Laurent e Jana não trabalham sozinhos. A eles se juntam outras personagens de ambos os lados da fronteira, como Montlum, o companheiro de outras guerras de Laurent, Valentina, uma miúda de treze anos que ajuda Jana com as lides do hotel, um médico, o doutor Mallén, que em Zaragoza acolhe os refugiados que necessitem de cuidados clínicos, Didier, um trabalhador da ferrovia e Esteve Durandarte, contrabandista, cavaleiro enigmático que vive nas encostas das montanhas e que desassossega os corações femininos. Este punhado de personagens, armados de valentia e de um intrínseco sentido do dever e da justiça, põe todos os dias as suas vidas em risco para que a guerra possa terminar um pouco mais cedo e para que a liberdade seja um direito que assiste a todos.
Não é novidade nenhuma para quem me conhece e segue as minhas leituras aqui no blogue que sou obcecada por obras que abordem períodos bélicos, sobretudo aqueles que foram longos e atrozes.

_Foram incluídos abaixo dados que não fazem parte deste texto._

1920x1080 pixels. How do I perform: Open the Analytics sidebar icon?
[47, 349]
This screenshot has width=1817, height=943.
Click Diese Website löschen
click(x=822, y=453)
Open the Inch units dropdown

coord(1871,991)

Sendo assim porque a cronologia assim o ditava, porque em janeiro se comemora o Dia Internacional da Lembrança do Holocausto e porque quis participar no projeto Leituras do Holocausto II no Goodreads, embarquei na leitura de Volver a Canfranc com algumas expectativas e aquele interesse que me percorre todinha quando tenho entre mãos um grande amontoado de páginas (504, para ser exata) que absorverá a minha atenção e mexerá comigo de uma forma inexplicavelmente boa.
Agora que já se passaram alguns dias desde que a terminei, posso afirmar que foi uma leitura muito saborosa, que ainda me habita e que por isso não desiludiu. Não foi uma leitura a que darei sem hesitar a pontuação máxima, talvez porque lhe falta alguma intensidade nos momentos mais dramáticos e na caracterização das personagens principais, mas foi uma leitura muito interessante, que me abriu caminho para confirmar que a Segunda Grande Guerra não se desenrolou apenas nos palcos principais e que me deixou com umas ganas tremendas de pisar in loco as vias e os espaços que compõem o soberbo espaço da estação de Canfranc, fechar os olhos e reconstruir na minha memória tudo o que de bom e vital para a humanidade se fez por lá há uns bons anos atrás.
Tenho muita pena que esta obra ainda não esteja traduzida e publicada no nosso país, pois sei que agradaria a muitos leitores e faria com que os mesmos soubessem onde fica Canfranc e por que razão esta estação foi sinónimo de esperança e liberdade para muitos judeus nos anos 40 e ainda continua a sê-lo para os seus descendentes.